Dataset items:
◆ ◆ ◆

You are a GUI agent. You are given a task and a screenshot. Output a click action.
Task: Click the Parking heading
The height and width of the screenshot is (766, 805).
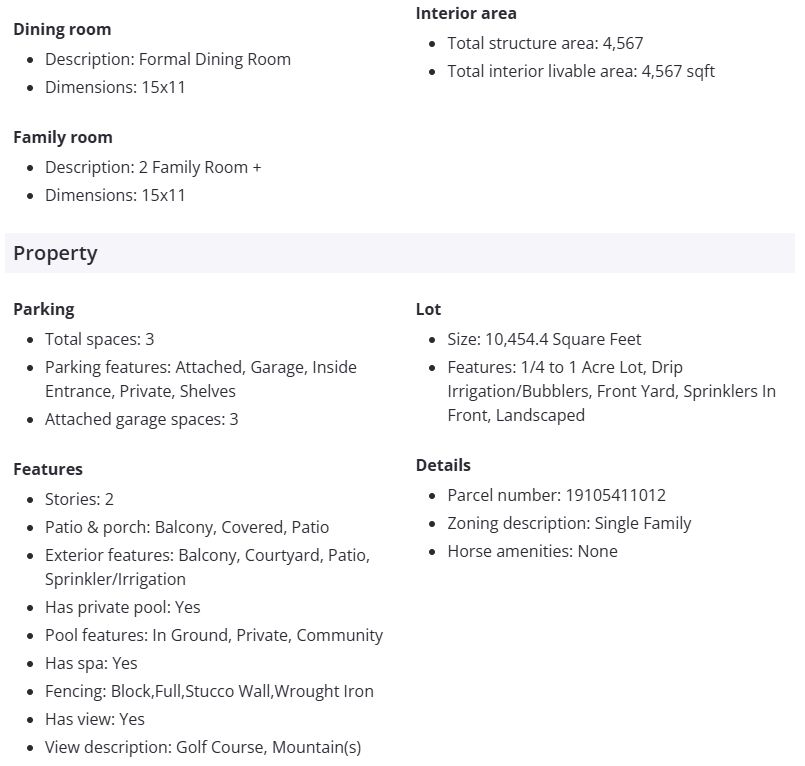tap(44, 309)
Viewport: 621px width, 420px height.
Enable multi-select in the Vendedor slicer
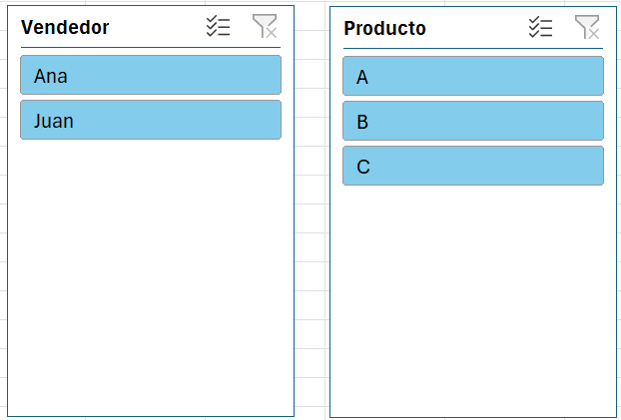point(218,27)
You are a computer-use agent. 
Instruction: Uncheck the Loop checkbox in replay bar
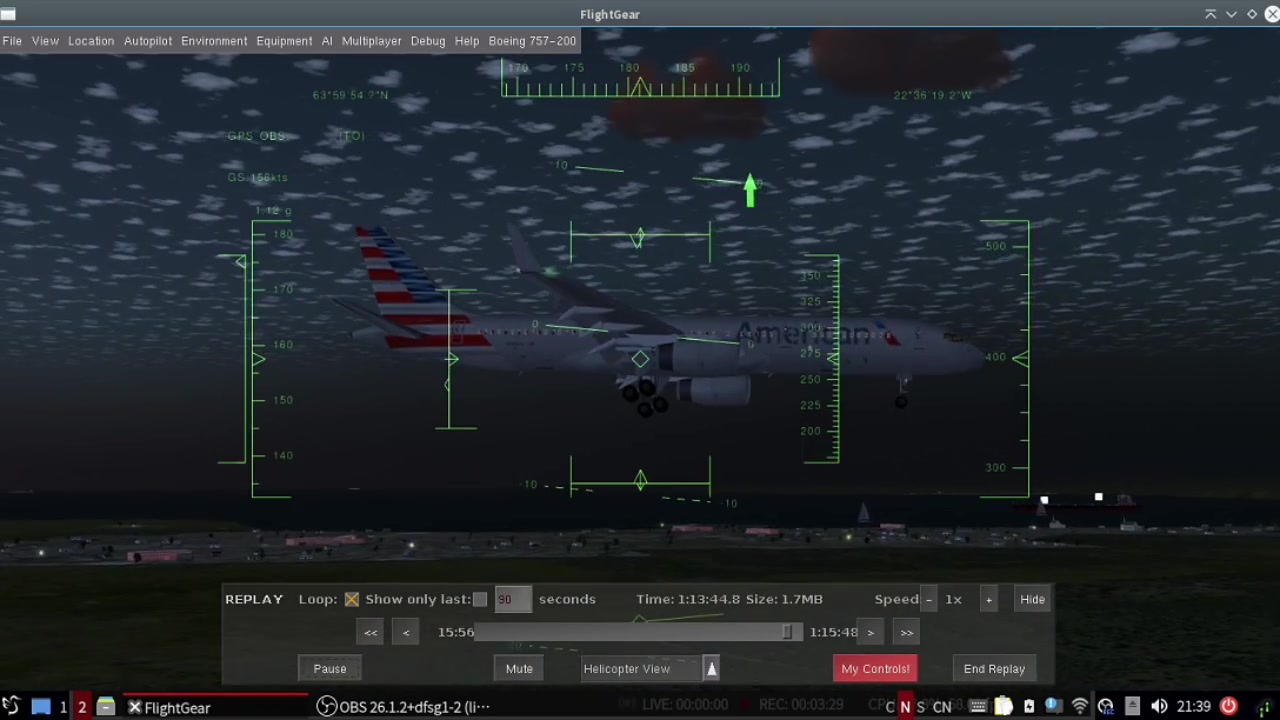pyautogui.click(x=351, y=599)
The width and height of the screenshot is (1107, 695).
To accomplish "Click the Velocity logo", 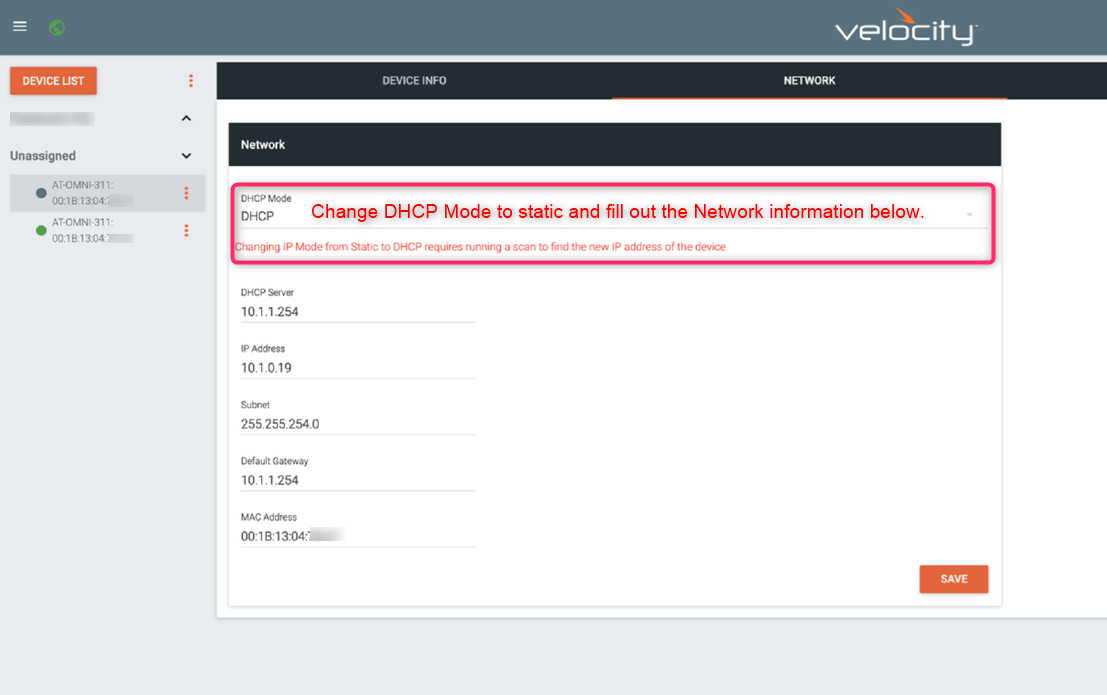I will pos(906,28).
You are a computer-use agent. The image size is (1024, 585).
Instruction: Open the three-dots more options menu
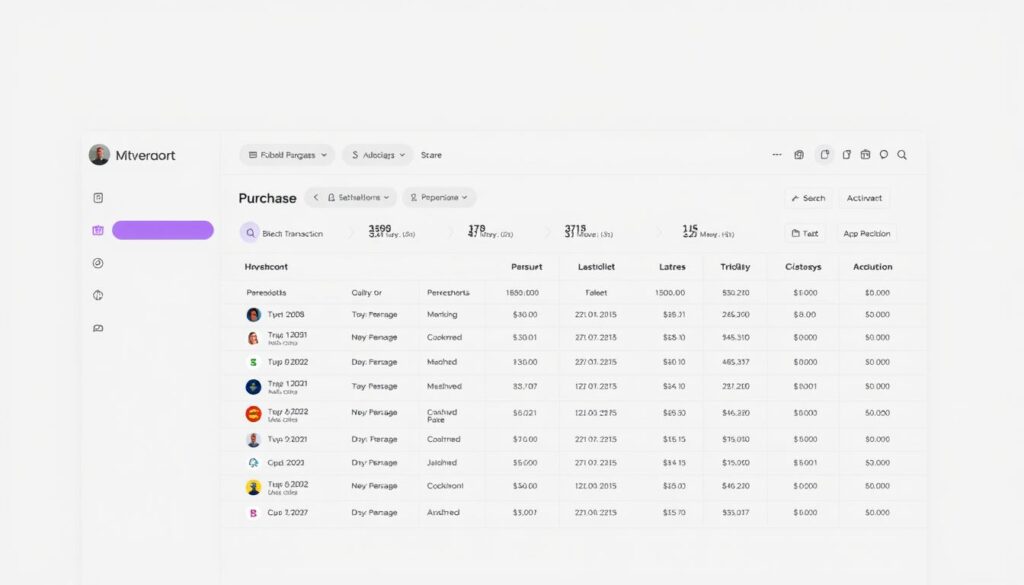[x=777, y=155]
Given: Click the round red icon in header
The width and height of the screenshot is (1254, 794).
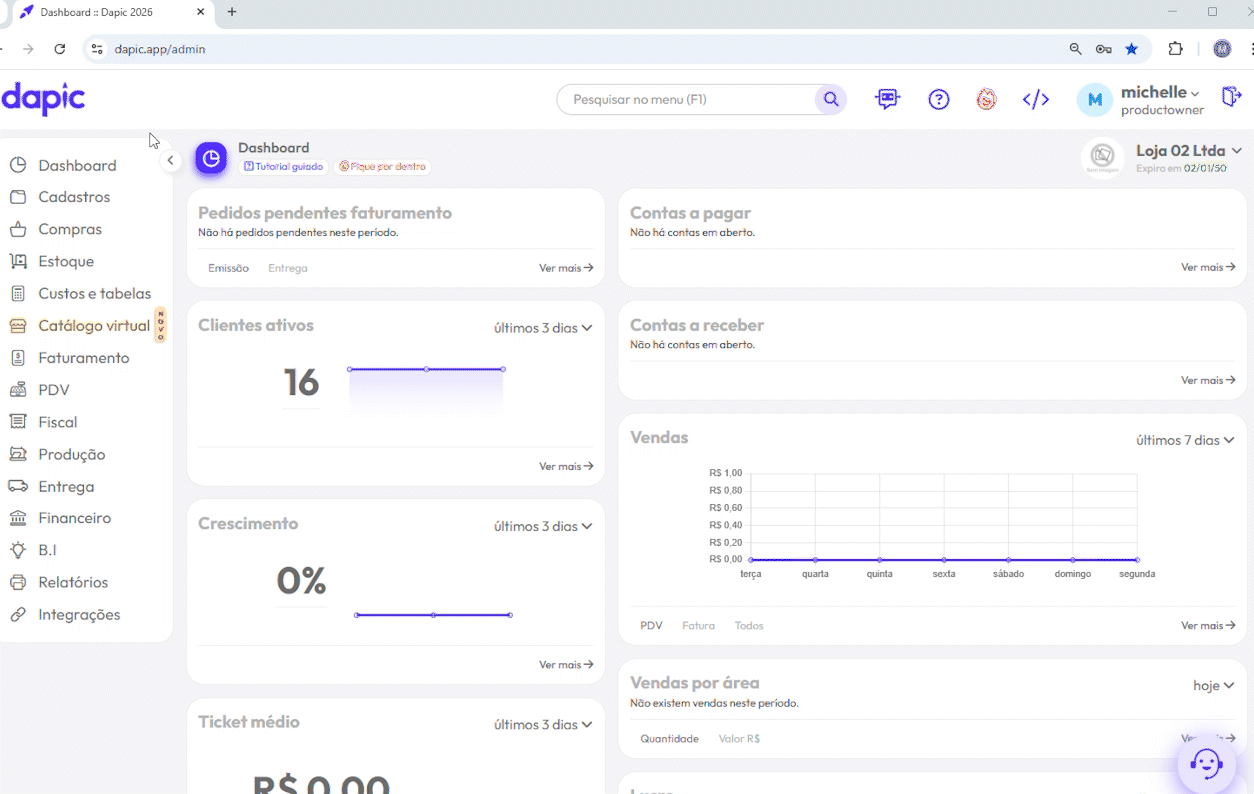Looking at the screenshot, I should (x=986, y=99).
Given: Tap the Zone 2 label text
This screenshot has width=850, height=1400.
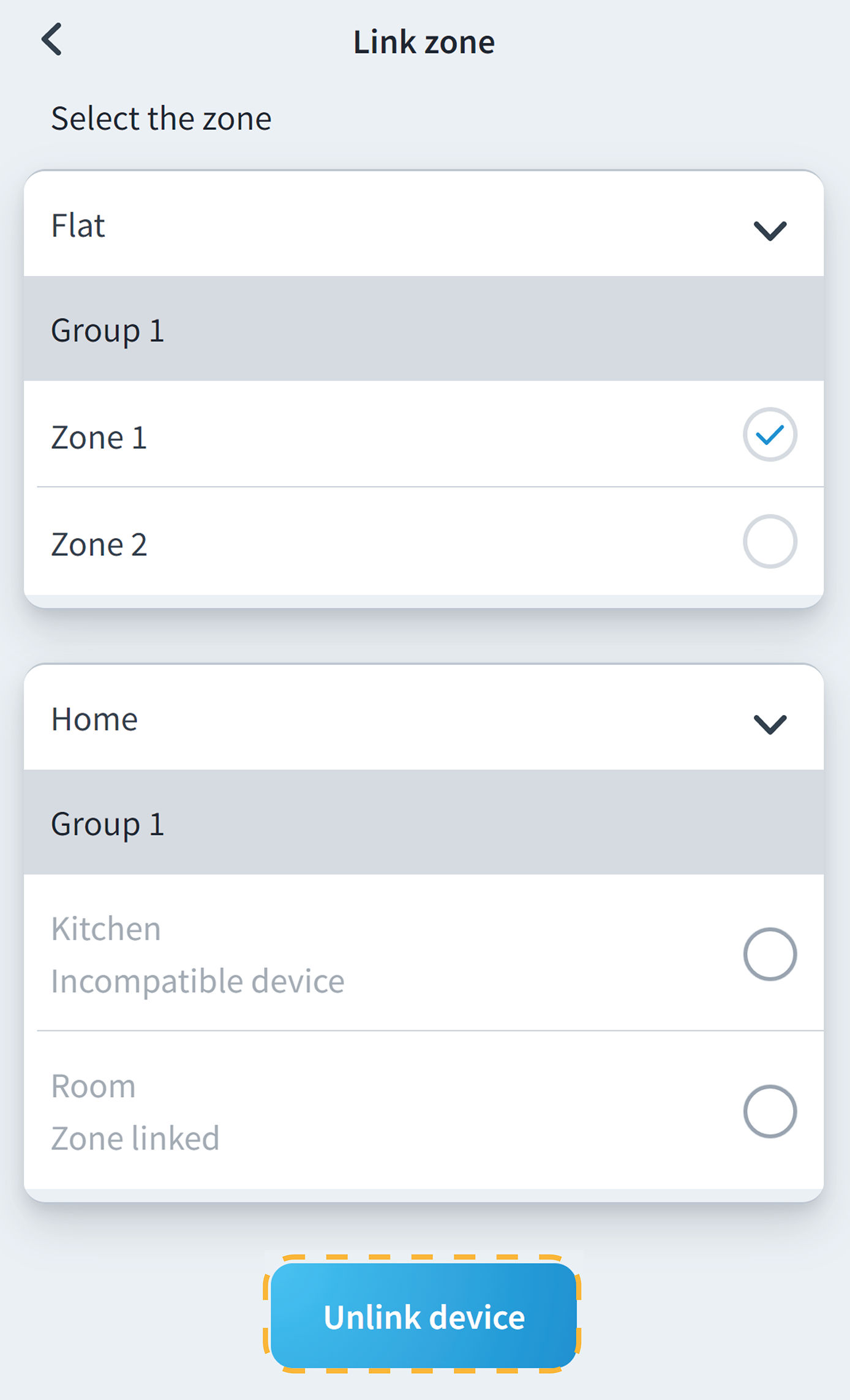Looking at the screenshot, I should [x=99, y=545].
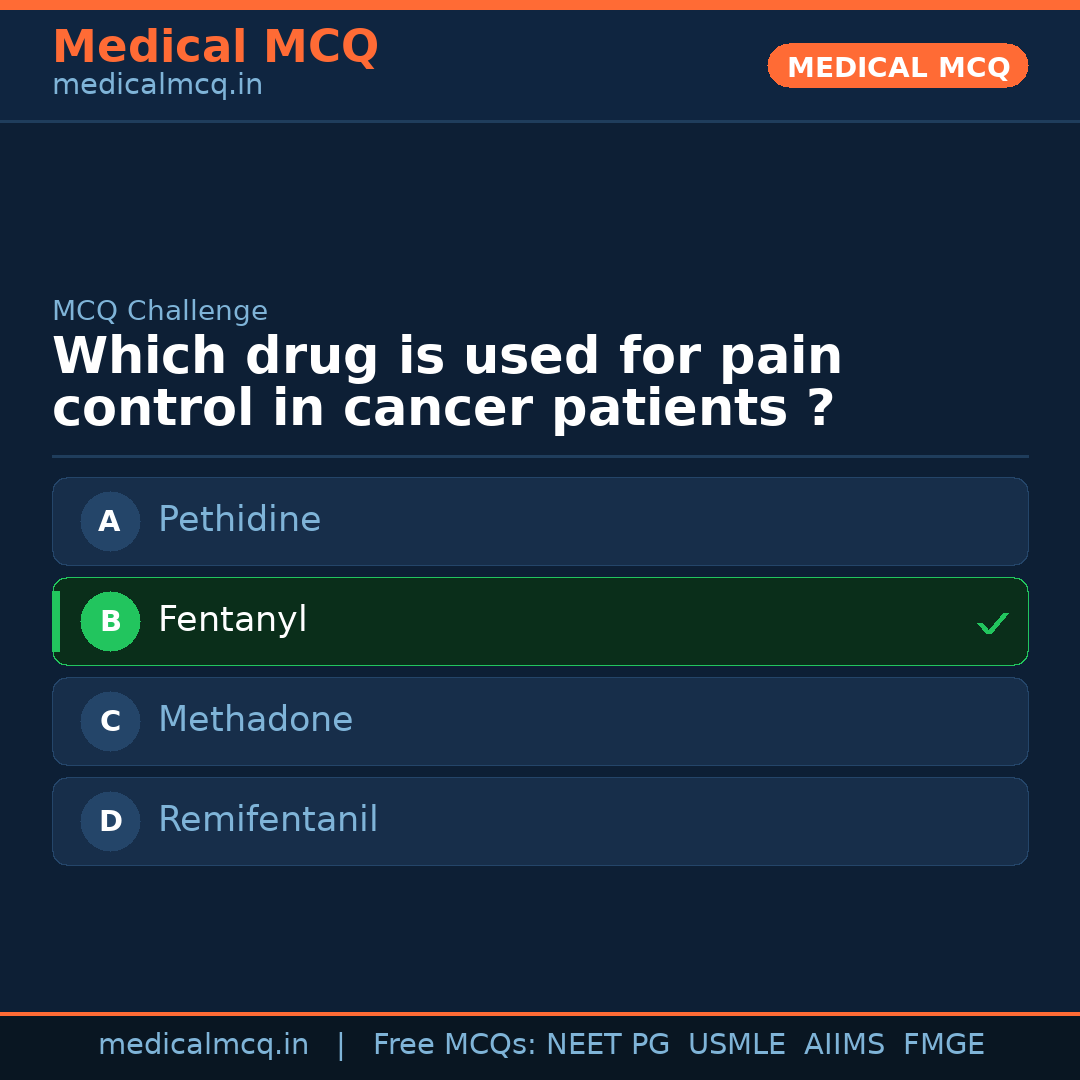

◆ ◆ ◆

Starting at the line containing "The width and height of the screenshot is (1254, 794).", output every remaining line of the records above exactly, the last one included. Nothing else belongs in the output, and no pictures either.

Task result:
The width and height of the screenshot is (1254, 794).
Looking at the screenshot, I should (x=986, y=99).
Given: Tap the Zone 2 label text
This screenshot has width=850, height=1400.
Looking at the screenshot, I should [x=99, y=545].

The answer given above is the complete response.